Lotfæn Dadi Jun, I want to begin with the lessons now!” exclaimed an impatient Laila as Dorri Jun progressed to open the lid of the casket.

“Laila within this casket is the text book to your life! You are not to whisper about this to any other soul until the time is right!” Dorri Jun instructed Laila.

“How should I know the time is right, Dadi Jun?”  Laila was genuinely stumped.

“You ask too many questions child! The spirit of the Grimoire shall tell you.” answered Dorri Jun immediately.

“How do I address the spirit, Dadi Jun.

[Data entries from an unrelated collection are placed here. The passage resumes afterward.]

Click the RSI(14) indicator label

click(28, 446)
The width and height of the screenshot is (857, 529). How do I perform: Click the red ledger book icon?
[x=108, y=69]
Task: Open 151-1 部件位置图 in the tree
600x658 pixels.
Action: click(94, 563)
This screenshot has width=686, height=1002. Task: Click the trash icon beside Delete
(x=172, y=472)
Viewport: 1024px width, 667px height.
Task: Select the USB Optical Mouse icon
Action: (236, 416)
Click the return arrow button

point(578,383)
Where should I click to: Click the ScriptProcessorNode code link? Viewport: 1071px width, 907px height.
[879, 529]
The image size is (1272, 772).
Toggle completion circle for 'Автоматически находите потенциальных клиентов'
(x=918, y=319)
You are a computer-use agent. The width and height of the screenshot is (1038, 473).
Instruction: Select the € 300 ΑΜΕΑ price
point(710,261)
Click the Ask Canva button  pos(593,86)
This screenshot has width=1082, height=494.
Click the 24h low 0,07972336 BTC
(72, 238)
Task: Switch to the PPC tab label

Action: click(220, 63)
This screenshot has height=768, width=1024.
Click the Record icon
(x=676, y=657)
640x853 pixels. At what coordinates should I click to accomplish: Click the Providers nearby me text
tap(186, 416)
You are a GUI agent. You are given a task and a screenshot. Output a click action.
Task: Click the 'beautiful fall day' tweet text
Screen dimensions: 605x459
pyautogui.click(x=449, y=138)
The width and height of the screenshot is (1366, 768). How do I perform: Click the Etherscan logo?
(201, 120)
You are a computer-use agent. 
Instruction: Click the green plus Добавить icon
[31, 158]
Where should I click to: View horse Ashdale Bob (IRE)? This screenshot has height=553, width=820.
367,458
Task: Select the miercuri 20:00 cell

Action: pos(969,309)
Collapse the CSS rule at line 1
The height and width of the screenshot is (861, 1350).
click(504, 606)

Do I call it Tuwrel?”

“Yes, you may, if you wish! It shall respond to your heart’s voice, call it by whatever name. And before we progress, another lesson to take to heart, God has given you two ears so you may listen more than you speak!”  

Balleh, Dadi Jun!” replied Laila, a tad bit ashamed of her talkativeness.

As Dorri Jun lifted the lid to the casket, a warm golden glow filled the room instantly. Every nook and cranny of the attic looked like it had suddenly been polished with pure gold. The light was bright but not blinding. The warmth was soothing and not burning. There was an unspeakable richness to the feeling that the sight of the glowing Grimoire gave. Laila couldn’t decide whether her heart was fluttering like the butterflies or it was hopping about like restless rabbits. She was also worried that this golden light would seep out of that little window to the skies and their little secret would be out. Now she was getting a good whiff of the beautiful scent emanating from the casket. It was like a heady mixture of some exotic flowers she’d never smelt before.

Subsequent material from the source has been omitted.